Today’s burning question: What legal responsibility does a volunteer fire chief have for things that happen at the firehouse when the chief has left and gone home? If things like drinking on station property (which is already prohibited), minors being allowed to drink, and sexually inappropriate comments being made to female junior firefighters occur, can the fire chief be held liable? Also what are the responsibilities of the officers present who didn’t do all they could do to stop it from happening?
Answer: As a general rule a fire chief (volunteer or career) is not personally liable for the conduct of subordinates over which he has no knowledge or control. The fire chief is under a duty to act as the reasonably prudent fire chief of like skill and training. He/she is not required to be clairvoyant.
There are a couple of caveats to the general rule. First – the fire department may still be liable for the misconduct that occurs. The fire chief could be sued in his capacity as the chief as a way to hold the fire department liable. The chief would not be personally liable, but could be named in the suit.

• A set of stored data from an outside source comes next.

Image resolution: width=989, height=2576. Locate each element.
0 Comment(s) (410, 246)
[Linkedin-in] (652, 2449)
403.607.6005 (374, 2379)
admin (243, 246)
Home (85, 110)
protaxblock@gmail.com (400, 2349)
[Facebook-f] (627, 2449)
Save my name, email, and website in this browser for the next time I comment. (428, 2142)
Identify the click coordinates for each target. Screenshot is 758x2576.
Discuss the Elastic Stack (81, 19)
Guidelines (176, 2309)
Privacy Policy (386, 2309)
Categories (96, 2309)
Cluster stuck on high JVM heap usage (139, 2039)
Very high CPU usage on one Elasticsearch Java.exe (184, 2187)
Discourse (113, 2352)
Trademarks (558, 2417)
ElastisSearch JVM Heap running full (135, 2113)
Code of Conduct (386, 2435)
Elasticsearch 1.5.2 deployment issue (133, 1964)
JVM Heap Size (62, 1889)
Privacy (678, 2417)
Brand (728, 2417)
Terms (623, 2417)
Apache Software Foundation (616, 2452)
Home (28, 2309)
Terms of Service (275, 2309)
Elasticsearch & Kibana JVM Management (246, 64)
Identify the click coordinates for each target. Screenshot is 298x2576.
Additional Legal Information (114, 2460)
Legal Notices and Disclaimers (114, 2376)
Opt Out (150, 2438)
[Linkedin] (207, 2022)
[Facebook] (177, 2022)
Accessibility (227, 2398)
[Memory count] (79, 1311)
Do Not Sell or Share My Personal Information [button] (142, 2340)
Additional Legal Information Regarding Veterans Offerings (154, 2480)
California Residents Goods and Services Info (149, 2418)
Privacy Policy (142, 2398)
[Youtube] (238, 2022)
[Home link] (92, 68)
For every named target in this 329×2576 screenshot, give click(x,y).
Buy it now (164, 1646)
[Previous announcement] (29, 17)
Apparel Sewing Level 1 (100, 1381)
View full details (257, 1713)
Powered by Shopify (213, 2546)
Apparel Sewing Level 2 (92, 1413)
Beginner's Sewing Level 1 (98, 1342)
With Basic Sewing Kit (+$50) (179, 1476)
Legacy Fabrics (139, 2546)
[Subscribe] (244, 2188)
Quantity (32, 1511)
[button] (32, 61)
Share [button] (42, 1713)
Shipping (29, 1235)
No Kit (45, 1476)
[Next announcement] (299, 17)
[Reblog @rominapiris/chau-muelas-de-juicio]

Second, if it turns out the fire chief knew or should have known that such behavior was going on, the liability problem worsens significantly for the fire chief. Without getting too deep into the legal complexities, a chief who knows/should know that such behavior is going on and fails to take reasonable steps to prevent it could be personally liable under several different theories, ranging from negligent supervision to a due process-related claim of deliberate indifference.
As for any subordinate officers who were present and failed to address the misconduct, they too may face personal liability for their failings. “Officers refusing to be officers.” Its not just a volunteer issue – in fact it is just as big an issue in the career service.
- Have clear policies on what conduct is prohibited. The policies should address drinking; sexual harassment; and hazing, pranks and bullying to name a few.
- Train all members on the policies with special emphasis to ensure that folks understand the “whys” behind the policies and the consequences for violations.
- Train officers separately to ensure they understand their obligation to act like officers. Make it clear that officers are responsible for what happens while they are present.
- When a member violates the policy, discipline the member. Show no favoritism nor engage in selective enforcement. Punishment does not have to be harsh (in fact harsh punishments can be counter productive by causing resentment, and leading members to cover up misconduct for fear of unjust punishment being handed down)… but the punishment does need to be enough to ensure the misconduct will not be repeated.
- If an officer is present when misconduct occurs and he/she fails to (a) stop or (b) report what he/she could not stop – he/she should be dealt with MORE HARSHLY than the member. THIS SHOULD BE TOLD TO OFFICERS BEFORE HAND so they understand that when they accept the promotion, the responsibility to intervene/present problems comes along with it. The members also need to be aware of this so they know when they misbehave in the presence of the officer, the officer has more at stake than they do.
These steps should help present future problems. Conversely, the failure to address what you now know to be a problem may set you up for personal liability in the future.